• [Given text]
Bangladeshi politician

Mahabub Ara Begum Gini (born 1 August 1961) is a Bangladesh Awami League politician, a former Jatiya Sangsad member representing the Gaibandha-2 constituency, and a former whip in the parliament.

==Biography==
Gini graduated from the University of Dhaka. She was elected to parliament from Gaibandha-2 in 2009 as a candidate of Bangladesh Awami League. She won the nomination for the 2014 general election in 2013, despite some opposition from local party members of Bangladesh Awami League.

On 5 March 2012, Gini criticised Khaleda Zia and questioned the paternity of her son Tarique Rahman on the floor of the parliament. Her speech was criticised by The Daily Star who called the speech "vile". Minority rights group, Bangladesh Hindu-Buddhist-Christian Unity Council, have accused her of grabbing the land of minorities.

Gini would win the election in 2014. She is a member of the Parliamentary Standing Committee on Women and Children's Affairs. The body has called for the introduction of housing for female workers in rural areas.

In April 2017, Gini was elected vice-president of Bangladesh Olympic Association for a four-year term. In June 2017 she distributed aid for flood victims in her constituency of Gaibandha.

Gini was detained in October 2024 after the fall of the Sheikh Hasina led Awami League government in August.

• [Extracted material]

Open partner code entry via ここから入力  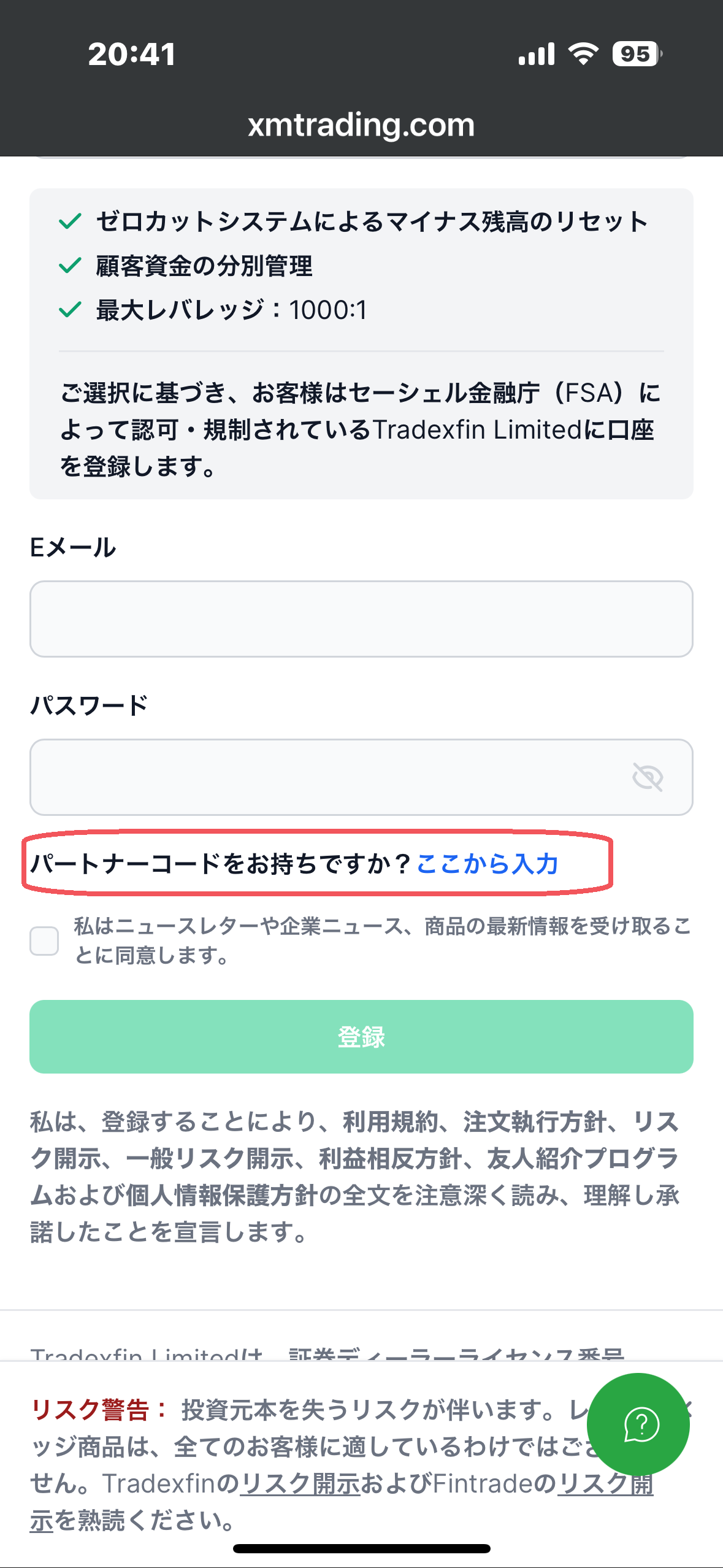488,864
...
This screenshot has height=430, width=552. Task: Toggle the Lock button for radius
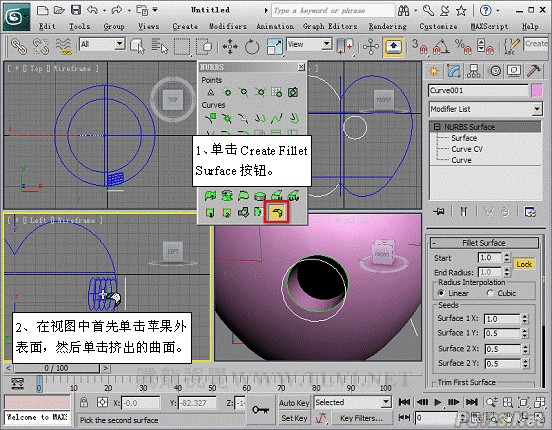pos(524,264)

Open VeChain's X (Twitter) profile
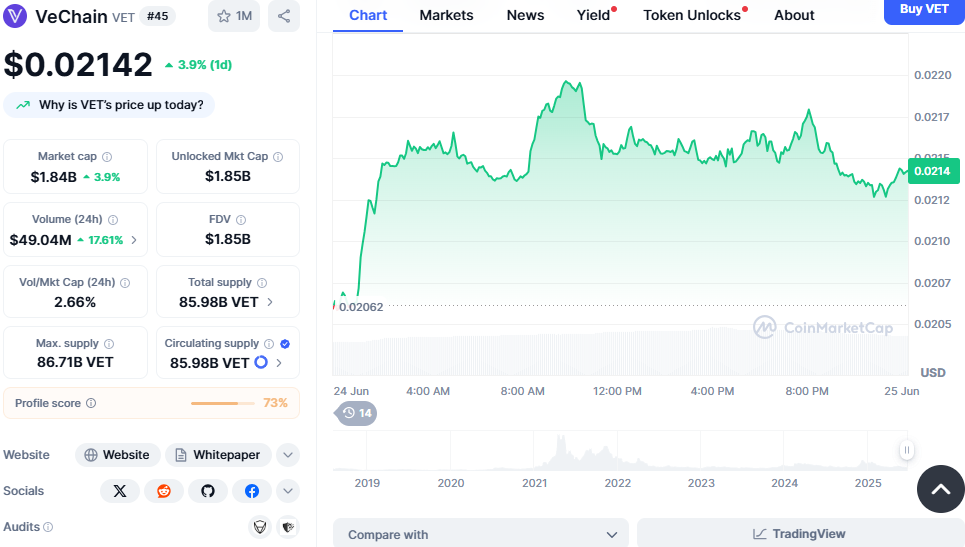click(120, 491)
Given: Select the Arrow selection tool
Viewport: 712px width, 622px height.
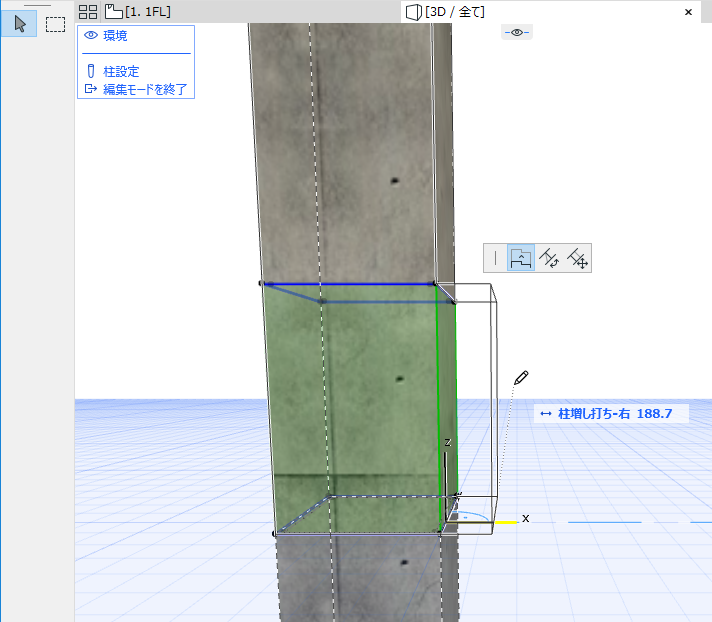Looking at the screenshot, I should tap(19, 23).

• [Instructions]
1 – Repeat the passage of the Gini biography from "Gini would win" to "in rural areas.", word for word.
2 – In the Gini biography, when was Gini elected vice-president of the Bangladesh Olympic Association?

• [Results of the tasks]
1 –
Gini would win the election in 2014. She is a member of the Parliamentary Standing Committee on Women and Children's Affairs. The body has called for the introduction of housing for female workers in rural areas.

2 – In April 2017, for a four-year term.